_EXERCISE TASKS_.
a) In the passage on acknowledgments between Host A and Host B, what does Host B do if it receives "ACK 2" a second time?
b) Reproduce everything in the passage on acknowledgments between Host A and Host B from "However, if it" down to "section later on.".

_SOURCE EXTRACT_.
** Begin **

Host B is sending data to Host A, using a window size equal to one. This means that Host B is expecting an "ACK" for each data segment it sends to Host A. Once the first data segment is sent, Host A receives it and sends an "ACK 2" to Host B. You might be wondering why "ACK 2" and not just "ACK"?

The "ACK 2" is translated by Host B to say: 'I acknowledge (ACK) the packet you just sent me and I am ready to receive the second (2) segment'. So Host B gets the second data segment ready and sends it off to Host A, expecting an "ACK 3" response from Host A so it can send the third data segment for which, as the picture shows, it receives the "ACK 3".

However, if it received an "ACK 2" again, this would mean something went wrong with the previous transmission and Host B will retransmit the lost segment. We will see how this works in the Acknowledgments section later on.

** End **

_GIVEN MATERIAL_.
** Begin **

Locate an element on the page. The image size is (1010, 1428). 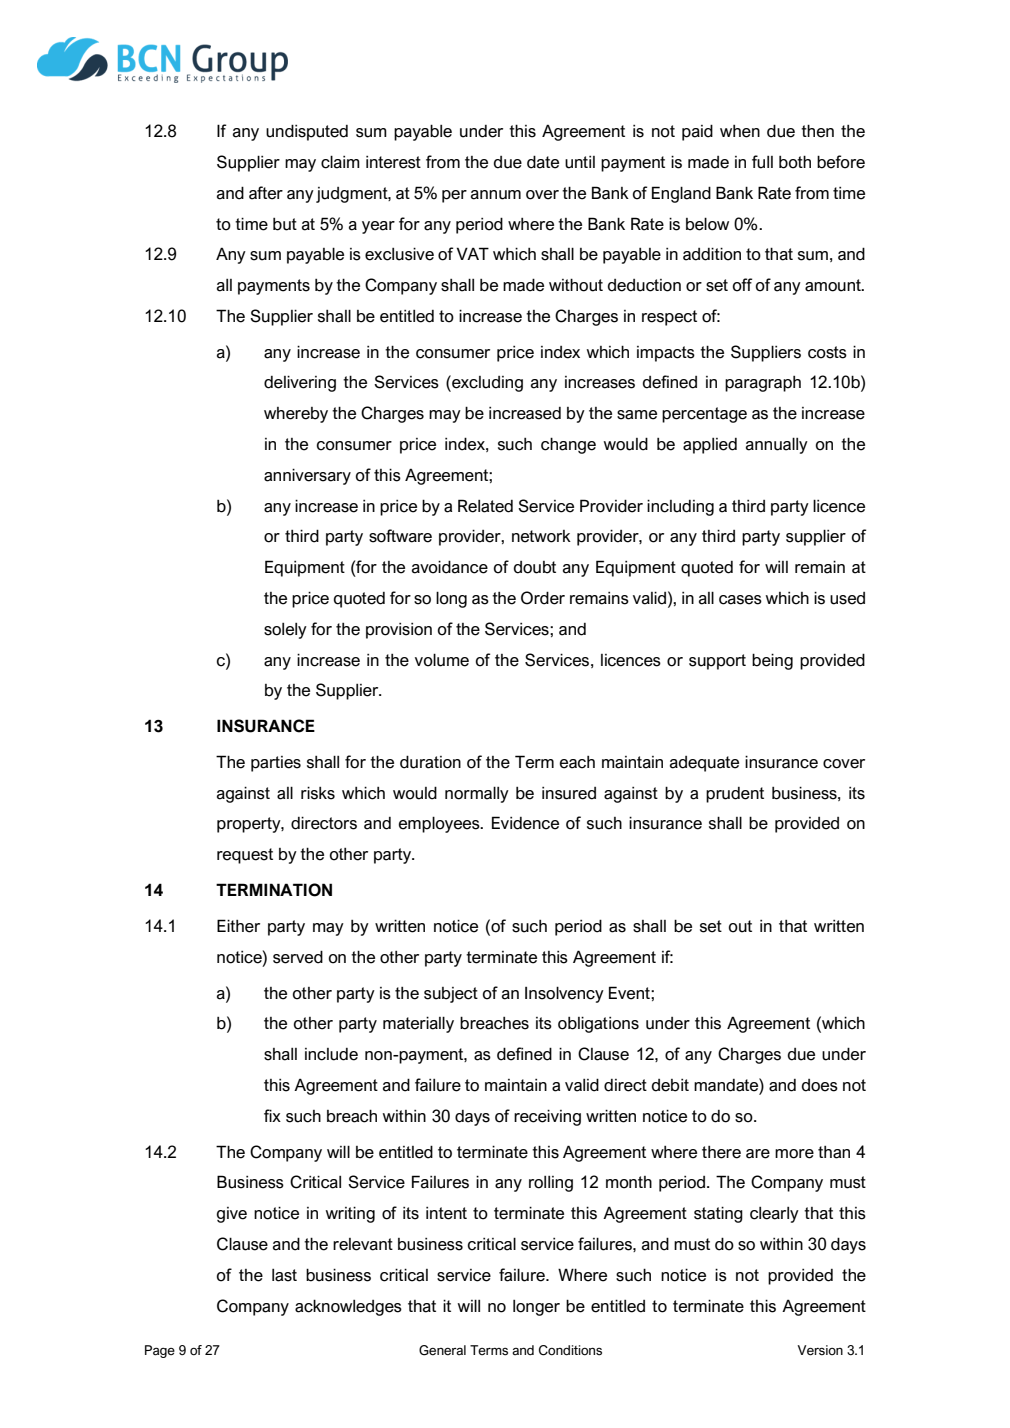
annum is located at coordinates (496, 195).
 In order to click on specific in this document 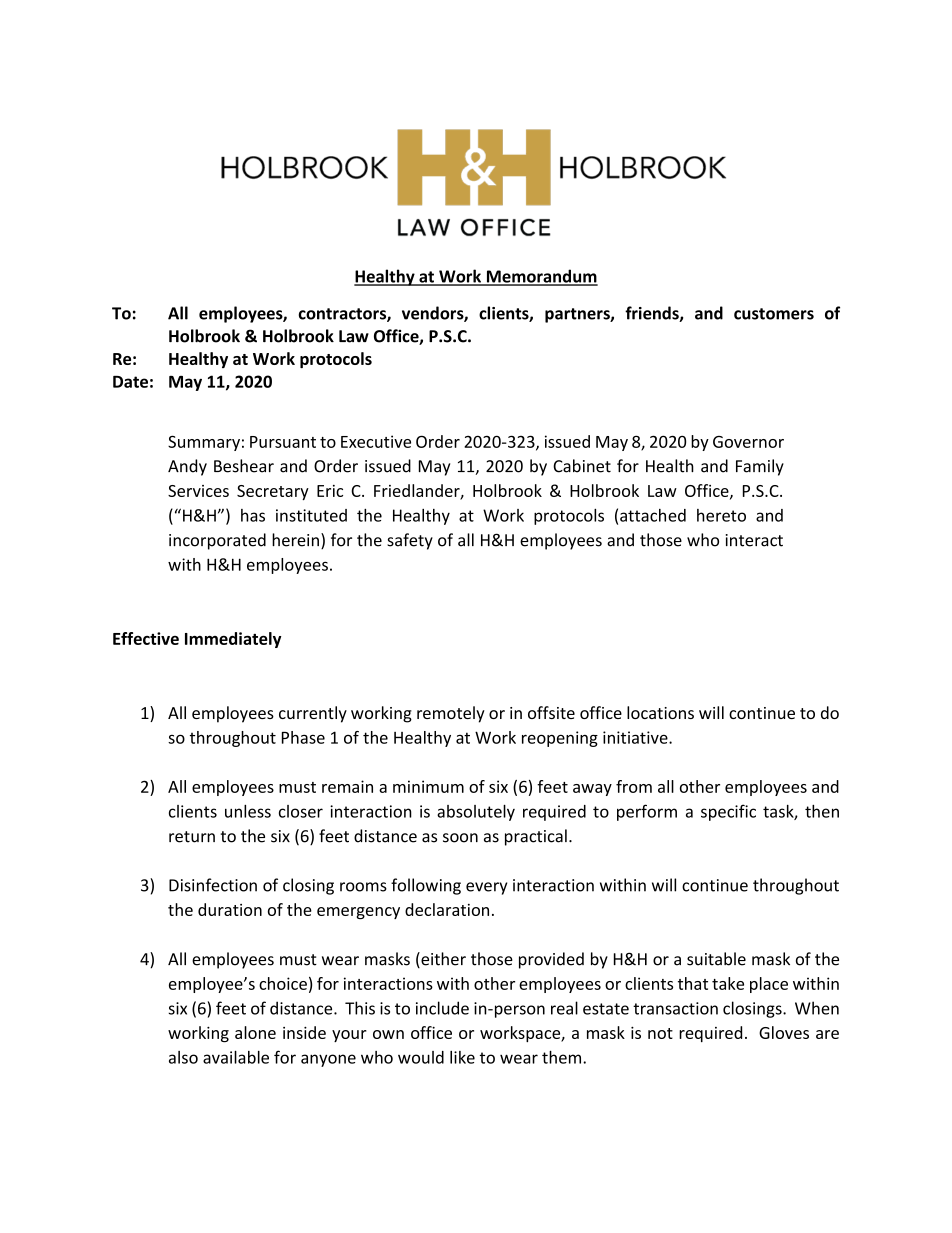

** End **

_ANSWERS TO EACH TASK_.
a) It retransmits the lost segment.

b)
However, if it received an "ACK 2" again, this would mean something went wrong with the previous transmission and Host B will retransmit the lost segment. We will see how this works in the Acknowledgments section later on.